Editor – in – Chief:
Radu-Emil Precup

Honorary Co-Editors-in-Chief:
Horia-Nicolai Teodorescu
Gheorghe Stefan

Secretariate (office):
Adriana Apostol
Adress for correspondence: romjist@nano-link.net (after 1st of January, 2019)

Founding Editor-in-Chief
(until 10th of February, 2021):
Dan Dascalu

Editing of the printed version: Mihaela Marian (Publishing House of the Romanian Academy, Bucharest)

Technical editor
of the on-line version:
Lucian Milea (University POLITEHNICA of Bucharest)

Sponsor:
• National Institute for R & D
in Microtechnologies
(IMT Bucharest), www.imt.ro

ROMJIST Volume 23, No. 3, 2020, pp. 250-261
 

Naveen Bindra
Evaluating the Impact of Feature Selection Methods on the Performance of the Machine Learning Models in Detecting DDoS Attacks

ABSTRACT: Heaps of Data lie in network equipment of the organizations.
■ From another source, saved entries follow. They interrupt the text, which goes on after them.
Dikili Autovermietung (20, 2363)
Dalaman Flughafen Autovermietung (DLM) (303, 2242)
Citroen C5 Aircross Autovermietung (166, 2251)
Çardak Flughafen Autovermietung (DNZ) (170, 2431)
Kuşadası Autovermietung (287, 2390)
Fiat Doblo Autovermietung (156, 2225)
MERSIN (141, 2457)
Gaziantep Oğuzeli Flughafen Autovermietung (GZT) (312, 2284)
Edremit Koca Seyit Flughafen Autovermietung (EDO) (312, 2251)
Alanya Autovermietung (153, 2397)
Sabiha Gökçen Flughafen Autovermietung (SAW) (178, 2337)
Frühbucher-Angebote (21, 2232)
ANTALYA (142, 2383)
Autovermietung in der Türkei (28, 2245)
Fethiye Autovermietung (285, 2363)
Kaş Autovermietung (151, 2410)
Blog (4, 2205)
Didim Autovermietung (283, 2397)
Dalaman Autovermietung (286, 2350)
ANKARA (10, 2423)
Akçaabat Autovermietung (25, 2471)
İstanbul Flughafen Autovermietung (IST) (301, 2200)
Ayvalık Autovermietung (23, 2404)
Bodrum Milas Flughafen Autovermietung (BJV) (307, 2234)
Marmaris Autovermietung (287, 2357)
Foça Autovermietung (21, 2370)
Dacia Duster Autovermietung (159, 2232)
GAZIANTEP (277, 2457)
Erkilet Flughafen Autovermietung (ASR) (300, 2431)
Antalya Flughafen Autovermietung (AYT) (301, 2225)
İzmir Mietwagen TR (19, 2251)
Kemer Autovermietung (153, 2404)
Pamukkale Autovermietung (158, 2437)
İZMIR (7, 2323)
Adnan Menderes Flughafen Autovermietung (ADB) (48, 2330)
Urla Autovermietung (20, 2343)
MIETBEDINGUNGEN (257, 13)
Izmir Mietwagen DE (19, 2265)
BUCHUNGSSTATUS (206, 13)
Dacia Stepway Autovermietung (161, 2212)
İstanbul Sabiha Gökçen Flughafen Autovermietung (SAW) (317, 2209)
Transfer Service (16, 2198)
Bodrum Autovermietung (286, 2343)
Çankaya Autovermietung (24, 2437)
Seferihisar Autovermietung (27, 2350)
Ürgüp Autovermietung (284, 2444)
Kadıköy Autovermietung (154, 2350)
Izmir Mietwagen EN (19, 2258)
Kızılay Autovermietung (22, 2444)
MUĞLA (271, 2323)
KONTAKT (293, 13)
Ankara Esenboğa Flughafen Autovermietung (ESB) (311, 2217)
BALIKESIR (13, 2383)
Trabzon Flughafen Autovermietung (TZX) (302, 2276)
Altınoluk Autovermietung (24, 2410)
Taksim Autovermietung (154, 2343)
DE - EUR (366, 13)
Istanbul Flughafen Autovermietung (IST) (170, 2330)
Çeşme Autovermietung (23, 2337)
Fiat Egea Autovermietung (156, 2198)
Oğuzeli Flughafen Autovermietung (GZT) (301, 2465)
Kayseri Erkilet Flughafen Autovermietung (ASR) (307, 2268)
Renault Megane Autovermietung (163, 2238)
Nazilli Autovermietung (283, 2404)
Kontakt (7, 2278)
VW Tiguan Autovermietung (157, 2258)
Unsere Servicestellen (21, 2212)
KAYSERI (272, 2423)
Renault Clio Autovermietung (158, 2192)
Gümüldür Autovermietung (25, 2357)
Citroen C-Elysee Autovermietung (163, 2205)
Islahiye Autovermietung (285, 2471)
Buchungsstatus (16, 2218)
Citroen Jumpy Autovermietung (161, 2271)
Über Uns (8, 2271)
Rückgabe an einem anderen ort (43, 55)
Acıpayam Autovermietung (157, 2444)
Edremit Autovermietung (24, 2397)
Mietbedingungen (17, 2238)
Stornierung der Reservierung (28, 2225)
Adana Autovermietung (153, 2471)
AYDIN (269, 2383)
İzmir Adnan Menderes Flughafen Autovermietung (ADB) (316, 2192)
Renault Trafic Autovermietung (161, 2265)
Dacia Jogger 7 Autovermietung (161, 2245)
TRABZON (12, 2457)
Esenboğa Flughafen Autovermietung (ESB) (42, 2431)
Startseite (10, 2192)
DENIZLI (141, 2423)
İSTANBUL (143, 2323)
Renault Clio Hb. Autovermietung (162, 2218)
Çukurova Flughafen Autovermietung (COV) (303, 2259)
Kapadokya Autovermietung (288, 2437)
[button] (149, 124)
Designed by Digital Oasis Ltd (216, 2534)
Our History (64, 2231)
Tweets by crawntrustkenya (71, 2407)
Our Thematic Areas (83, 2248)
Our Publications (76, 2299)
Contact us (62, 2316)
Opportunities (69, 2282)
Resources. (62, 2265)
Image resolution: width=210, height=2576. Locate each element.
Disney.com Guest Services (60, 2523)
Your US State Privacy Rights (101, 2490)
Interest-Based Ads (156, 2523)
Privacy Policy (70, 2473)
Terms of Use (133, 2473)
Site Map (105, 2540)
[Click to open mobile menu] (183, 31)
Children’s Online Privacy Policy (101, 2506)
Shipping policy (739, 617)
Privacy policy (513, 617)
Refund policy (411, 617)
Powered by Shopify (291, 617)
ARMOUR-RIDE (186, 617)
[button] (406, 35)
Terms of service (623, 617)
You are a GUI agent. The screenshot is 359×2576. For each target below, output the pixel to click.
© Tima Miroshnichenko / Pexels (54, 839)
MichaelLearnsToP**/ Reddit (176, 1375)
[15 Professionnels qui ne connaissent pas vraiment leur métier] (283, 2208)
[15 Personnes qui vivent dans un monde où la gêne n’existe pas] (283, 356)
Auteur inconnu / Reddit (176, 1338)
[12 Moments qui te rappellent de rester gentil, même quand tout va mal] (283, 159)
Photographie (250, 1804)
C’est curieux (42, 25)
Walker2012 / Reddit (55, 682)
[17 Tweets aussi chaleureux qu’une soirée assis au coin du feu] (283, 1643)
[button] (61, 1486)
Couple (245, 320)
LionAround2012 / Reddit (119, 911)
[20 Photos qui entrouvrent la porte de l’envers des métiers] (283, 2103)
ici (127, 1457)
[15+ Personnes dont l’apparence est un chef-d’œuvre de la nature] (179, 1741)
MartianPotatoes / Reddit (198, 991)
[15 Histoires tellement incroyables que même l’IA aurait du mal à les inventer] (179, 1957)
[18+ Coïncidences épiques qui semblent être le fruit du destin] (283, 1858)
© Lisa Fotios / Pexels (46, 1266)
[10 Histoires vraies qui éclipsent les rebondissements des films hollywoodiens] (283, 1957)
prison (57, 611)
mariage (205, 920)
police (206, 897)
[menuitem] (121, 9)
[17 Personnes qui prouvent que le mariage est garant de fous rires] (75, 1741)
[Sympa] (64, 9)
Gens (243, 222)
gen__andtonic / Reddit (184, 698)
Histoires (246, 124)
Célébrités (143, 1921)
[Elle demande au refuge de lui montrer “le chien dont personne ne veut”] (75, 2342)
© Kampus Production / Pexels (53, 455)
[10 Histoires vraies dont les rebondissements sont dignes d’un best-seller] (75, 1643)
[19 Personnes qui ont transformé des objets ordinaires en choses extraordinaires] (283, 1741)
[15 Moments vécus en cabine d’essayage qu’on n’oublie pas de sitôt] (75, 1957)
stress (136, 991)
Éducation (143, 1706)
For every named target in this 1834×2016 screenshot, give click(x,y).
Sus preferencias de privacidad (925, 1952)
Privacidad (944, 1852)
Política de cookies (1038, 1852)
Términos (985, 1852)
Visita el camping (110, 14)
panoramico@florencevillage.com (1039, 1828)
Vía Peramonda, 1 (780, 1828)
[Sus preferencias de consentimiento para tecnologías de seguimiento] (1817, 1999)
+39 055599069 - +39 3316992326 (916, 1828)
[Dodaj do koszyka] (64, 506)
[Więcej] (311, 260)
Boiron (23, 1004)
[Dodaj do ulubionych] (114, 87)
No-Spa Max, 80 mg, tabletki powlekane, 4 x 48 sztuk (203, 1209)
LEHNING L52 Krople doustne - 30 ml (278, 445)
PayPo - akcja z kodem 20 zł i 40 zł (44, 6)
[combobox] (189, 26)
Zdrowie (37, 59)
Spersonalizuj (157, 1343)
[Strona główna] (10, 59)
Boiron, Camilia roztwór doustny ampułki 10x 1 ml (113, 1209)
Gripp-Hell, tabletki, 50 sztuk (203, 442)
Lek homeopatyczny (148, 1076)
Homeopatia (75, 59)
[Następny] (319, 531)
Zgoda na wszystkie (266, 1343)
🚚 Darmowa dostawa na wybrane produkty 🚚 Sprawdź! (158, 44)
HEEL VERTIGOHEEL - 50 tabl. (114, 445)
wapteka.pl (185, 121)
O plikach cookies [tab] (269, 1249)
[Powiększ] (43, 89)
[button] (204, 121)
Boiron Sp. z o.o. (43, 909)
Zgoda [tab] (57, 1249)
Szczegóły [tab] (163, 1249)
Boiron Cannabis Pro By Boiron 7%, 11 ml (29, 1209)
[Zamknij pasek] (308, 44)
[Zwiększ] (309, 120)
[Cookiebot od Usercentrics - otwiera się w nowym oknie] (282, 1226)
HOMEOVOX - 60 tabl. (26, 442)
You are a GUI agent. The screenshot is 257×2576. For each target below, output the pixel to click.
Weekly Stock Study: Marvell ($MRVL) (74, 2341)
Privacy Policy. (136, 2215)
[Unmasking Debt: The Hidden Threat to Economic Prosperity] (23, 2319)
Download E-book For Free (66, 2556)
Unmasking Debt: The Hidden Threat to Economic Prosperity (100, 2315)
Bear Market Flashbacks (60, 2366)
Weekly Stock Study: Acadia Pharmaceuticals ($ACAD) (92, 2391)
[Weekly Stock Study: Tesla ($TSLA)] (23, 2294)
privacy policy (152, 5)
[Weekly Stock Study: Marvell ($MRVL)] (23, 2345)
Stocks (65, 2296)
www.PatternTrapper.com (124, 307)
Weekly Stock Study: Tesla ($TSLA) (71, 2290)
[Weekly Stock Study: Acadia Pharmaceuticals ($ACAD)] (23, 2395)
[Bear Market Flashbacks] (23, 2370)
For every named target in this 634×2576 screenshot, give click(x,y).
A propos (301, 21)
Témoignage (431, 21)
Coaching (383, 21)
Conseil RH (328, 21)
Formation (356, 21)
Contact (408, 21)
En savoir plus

To break down this information and reach some significant inferences is inconceivable for the present day IDS (Intrusion Detection System). Moreover, their signature-based defense mechanisms are ineffective in tackling emerging threats like DDoS attacks. The central premise of building Machine Learning Classifiers is to detect DDoS attacks efficiently and effectively. However, their accomplishment of machine learning models to distinguish DDoS attacks relies upon how one picks the ‘relevant’ and ’minimal’ attributes in the network streams. The questions: ”Does features choice influence the classification precision, to what extent and what is the best feature selection for boosting the performance of Machine Learning Classifiers in detecting DDoS attacks” motivate this investigation. This paper presents how to apply ML techniques in detecting DDoS attacks. There are three feature selection categories and our work demonstrates the application of the feature selection methods, one each from the three categories. In addition, five machine learning models have been utilized in our work. Random Forest classifier with Lasso-RFE, a feature selection strategy beat others. The other significance of this research paper, we believe, is a first of its kind scenario, where a real-life multidimensional dataset having diverse network traffic and recent DDoS attacks have been used unlike in most of the studies carried out to date.

KEYWORDS: DDoS detection, DDoS attack, machine learning, feature selection, SciKit- Learn, network traffic classification.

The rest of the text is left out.